**任务说明**: 请在下方讲最大子序列和的页面文本中，把从“- 时间复杂度:T(N)=O(N2)”到“算法复杂度:T(N)=O(NlgN)”的这一段一字不改地照录出来。

**页面文本**:
┄┄┄┄┄┄┄┄┄┄┄┄┄┄┄┄┄┄┄┄

最大子序列和(maxSubSeqSum)
- 时间复杂度:T(N)=O(N3)
int MaxSubSeqSum(int arrays[],int length){
int i,j,k,thisSum=0,maxSum=0;
for(i=0;i<length;i++){
for(j=i;j<length;j++){
thisSum=0;
for(k=i;k<=j;k++){
thisSum+=arrays[k];
}
if(thisSum>maxSum)maxSum=thisSum;
};
}
return maxSum;
}
最大子序列和改进1(maxSubSeqSum)
- 时间复杂度:T(N)=O(N2)
int MaxSubSeqSum(int arrays[],int length){
int i,j,thisSum=0,maxSum=0;
for(i=0;i<length;i++){//i是子列左端
thisSum=0;//从arrays[i]到arrays[j]的子序列和
for(j=i;j<length;j++){//j是子序列右端
thisSum+=arrays[j];
if(thisSum>maxSum)maxSum=thisSum;//如果本次求和大于最终结果,更新maxSum
};
}
return maxSum;
}
最大子序列和(maxSubSeqSum)--分治法
算法复杂度:T(N)=O(NlgN)
int MaxSubSeqSum(int arrays[], int left, int right) {
int sum = 0;
if (left == right) {
if (arrays[left] > 0)return arrays[left];
else sum = 0;
} else {
int middle = (left + right) / 2;
int leftSum = MaxSubSeqSum(arrays, left, middle);
int rightSum = MaxSubSeqSum(arrays, middle + 1, right);
int finalLeftSum = 0, thisLeftSum = 0;
for (int i = left; i <=middle; i++) {
thisLeftSum += arrays[i];
if (thisLeftSum > finalLeftSum)finalLeftSum = thisLeftSum;
}
int finalRightSum = 0, thisRightSum = 0;
for (int j = middle + 1; j < right; j++) {
thisRightSum += arrays[j];
if (thisRightSum > finalRightSum)finalRightSum = thisRightSum;
}
sum = finalLeftSum + finalRightSum;
printf("left sum is %d,right sum is %d\n",finalLeftSum,finalRightSum);
if (sum < leftSum)sum = leftSum;
if (sum < rightSum)sum = rightSum;
}
return sum;
}
测试主函数
int main() {
int array[] ={1,6,-5,4,2,-3,6};
int result = MaxSubSeqSum(array,0,7);
printf("result is %d\n", result);
}
运行结果
为了方便观察,我们将每次左右两边求得的最大子序列最大和都打印出来
F:\ClionProject\DataStruct\cmake-build-debug\DataStruct.exe
left sum is 1,right sum is 6
left sum is 0,right sum is 4
left sum is 7,right sum is 0
left sum is 2,right sum is 0
left sum is 6,right sum is 0
left sum is 0,right sum is 6
left sum is 6,right sum is 5
result is 11
Process finished with exit code 0

┄┄┄┄┄┄┄┄┄┄┄┄┄┄┄┄┄┄┄┄

**数据内容**:
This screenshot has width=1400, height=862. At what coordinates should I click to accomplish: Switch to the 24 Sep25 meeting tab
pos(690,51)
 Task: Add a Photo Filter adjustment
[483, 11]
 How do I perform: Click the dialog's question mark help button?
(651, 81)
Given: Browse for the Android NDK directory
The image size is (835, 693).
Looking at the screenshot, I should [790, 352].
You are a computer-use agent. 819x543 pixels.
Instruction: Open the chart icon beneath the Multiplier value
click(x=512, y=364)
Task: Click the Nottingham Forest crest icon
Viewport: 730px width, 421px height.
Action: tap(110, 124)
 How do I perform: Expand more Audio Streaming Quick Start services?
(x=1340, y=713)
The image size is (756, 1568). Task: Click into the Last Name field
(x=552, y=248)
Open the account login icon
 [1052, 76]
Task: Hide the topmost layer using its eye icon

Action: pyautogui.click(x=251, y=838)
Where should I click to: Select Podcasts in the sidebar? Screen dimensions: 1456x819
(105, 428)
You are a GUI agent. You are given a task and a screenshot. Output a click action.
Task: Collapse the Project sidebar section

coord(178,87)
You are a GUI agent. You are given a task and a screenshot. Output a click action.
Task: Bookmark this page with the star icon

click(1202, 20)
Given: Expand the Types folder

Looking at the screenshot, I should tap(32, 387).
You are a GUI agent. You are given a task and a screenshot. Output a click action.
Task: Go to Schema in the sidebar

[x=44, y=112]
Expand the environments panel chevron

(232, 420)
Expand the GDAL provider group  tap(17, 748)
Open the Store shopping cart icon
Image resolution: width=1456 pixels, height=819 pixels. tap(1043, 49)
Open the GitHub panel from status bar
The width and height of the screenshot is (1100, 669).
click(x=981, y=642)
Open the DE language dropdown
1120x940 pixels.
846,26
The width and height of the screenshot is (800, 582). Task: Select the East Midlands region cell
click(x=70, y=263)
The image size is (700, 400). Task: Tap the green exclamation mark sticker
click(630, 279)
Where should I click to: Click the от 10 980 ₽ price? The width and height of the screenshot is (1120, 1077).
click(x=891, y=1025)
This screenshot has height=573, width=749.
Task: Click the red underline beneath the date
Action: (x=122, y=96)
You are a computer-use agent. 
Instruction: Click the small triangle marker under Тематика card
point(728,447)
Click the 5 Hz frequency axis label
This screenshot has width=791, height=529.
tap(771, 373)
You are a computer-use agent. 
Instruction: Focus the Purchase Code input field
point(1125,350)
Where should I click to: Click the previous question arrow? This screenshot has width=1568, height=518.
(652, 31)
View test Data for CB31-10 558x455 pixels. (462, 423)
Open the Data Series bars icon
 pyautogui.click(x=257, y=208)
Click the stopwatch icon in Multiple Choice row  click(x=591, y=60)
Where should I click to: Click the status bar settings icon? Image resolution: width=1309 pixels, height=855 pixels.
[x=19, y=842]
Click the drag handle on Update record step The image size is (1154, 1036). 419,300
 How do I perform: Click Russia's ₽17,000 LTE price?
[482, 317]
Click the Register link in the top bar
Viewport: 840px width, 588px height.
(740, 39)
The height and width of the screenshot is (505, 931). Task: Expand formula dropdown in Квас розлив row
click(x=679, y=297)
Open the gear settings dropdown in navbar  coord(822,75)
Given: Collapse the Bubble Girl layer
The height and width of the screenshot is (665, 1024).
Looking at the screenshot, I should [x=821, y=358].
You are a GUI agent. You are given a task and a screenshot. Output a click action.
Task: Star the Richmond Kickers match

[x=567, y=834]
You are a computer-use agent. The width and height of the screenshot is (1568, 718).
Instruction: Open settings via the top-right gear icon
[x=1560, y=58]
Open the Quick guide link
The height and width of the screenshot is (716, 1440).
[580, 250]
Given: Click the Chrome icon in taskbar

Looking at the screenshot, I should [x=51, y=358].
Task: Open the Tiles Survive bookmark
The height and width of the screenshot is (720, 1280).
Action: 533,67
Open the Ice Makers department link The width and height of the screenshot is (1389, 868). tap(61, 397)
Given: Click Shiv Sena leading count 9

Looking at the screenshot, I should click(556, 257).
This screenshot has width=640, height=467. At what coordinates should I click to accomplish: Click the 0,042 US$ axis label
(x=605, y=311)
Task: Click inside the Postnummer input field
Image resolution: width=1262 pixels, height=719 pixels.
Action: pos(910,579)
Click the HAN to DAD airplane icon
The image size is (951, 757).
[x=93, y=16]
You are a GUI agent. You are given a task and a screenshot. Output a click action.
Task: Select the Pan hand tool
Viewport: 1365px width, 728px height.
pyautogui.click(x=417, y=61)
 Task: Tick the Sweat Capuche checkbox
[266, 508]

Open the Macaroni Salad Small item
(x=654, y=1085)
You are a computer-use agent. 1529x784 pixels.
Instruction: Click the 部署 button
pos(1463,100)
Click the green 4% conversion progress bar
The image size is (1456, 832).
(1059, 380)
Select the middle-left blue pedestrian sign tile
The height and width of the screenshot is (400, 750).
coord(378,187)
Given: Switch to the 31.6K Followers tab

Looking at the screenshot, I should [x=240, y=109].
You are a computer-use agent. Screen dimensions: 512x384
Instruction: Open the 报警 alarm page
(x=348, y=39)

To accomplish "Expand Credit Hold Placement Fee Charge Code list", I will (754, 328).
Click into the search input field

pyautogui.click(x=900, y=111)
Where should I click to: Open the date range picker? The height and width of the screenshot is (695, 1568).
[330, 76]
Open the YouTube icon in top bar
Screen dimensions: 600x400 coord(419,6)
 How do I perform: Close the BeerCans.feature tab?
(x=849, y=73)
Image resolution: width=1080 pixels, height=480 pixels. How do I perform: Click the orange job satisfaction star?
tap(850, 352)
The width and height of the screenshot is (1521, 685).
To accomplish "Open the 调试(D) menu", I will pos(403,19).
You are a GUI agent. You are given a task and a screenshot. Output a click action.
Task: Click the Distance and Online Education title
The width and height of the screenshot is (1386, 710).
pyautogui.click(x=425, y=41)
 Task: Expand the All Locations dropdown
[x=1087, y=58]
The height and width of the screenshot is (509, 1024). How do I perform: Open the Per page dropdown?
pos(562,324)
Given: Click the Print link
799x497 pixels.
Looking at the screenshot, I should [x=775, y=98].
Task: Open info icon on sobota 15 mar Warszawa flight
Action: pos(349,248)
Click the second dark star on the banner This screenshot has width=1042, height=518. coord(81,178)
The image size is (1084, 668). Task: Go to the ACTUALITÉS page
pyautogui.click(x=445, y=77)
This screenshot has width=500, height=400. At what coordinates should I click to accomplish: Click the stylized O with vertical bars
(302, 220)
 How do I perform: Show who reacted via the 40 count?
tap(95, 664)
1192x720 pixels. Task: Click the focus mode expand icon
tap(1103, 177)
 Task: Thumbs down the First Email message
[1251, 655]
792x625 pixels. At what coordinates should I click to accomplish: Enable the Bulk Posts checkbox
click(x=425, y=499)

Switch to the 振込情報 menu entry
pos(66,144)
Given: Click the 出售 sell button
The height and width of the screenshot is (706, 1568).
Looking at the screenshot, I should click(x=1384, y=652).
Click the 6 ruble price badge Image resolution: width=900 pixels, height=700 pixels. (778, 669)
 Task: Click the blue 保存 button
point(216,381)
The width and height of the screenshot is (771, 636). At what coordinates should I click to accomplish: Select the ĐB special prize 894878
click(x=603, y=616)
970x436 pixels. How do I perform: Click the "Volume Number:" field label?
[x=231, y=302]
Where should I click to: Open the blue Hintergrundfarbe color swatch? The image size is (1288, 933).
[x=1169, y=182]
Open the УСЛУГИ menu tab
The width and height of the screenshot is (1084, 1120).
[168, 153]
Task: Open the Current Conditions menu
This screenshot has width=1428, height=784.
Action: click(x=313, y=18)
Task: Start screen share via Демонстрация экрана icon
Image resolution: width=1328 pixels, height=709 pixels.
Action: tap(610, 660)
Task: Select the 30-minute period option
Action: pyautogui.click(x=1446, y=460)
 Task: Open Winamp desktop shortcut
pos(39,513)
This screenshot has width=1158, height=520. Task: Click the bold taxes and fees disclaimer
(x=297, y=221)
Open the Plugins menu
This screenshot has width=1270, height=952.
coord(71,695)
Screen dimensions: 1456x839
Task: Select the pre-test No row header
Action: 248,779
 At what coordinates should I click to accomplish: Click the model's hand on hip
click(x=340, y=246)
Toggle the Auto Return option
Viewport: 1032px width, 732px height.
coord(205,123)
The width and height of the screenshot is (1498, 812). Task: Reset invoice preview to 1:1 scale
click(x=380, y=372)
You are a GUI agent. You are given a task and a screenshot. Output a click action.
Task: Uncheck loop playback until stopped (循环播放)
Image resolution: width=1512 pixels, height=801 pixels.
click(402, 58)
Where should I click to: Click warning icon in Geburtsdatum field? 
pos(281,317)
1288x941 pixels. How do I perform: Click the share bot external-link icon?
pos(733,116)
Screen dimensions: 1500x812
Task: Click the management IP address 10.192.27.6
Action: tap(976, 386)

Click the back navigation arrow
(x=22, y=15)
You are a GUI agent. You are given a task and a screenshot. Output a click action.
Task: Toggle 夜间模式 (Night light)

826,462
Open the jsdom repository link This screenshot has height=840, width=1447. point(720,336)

┄┄┄┄┄┄┄┄┄┄┄┄┄┄┄┄┄┄┄┄

**正确答案**:
- 时间复杂度:T(N)=O(N2)
int MaxSubSeqSum(int arrays[],int length){
int i,j,thisSum=0,maxSum=0;
for(i=0;i<length;i++){//i是子列左端
thisSum=0;//从arrays[i]到arrays[j]的子序列和
for(j=i;j<length;j++){//j是子序列右端
thisSum+=arrays[j];
if(thisSum>maxSum)maxSum=thisSum;//如果本次求和大于最终结果,更新maxSum
};
}
return maxSum;
}
最大子序列和(maxSubSeqSum)--分治法
算法复杂度:T(N)=O(NlgN)